EXERCISE DIRECTIONS:
Before doing anything else, copy the entries below exactly.

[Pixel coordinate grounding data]
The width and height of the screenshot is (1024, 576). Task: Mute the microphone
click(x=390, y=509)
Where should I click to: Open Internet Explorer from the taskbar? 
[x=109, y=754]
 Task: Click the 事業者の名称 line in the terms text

SOLUTION TO THE EXERCISE:
The width and height of the screenshot is (1024, 576). Task: Mute the microphone
click(x=390, y=509)
Where should I click to: Open Internet Explorer from the taskbar? 
[x=109, y=754]
 Task: Click the 事業者の名称 line in the terms text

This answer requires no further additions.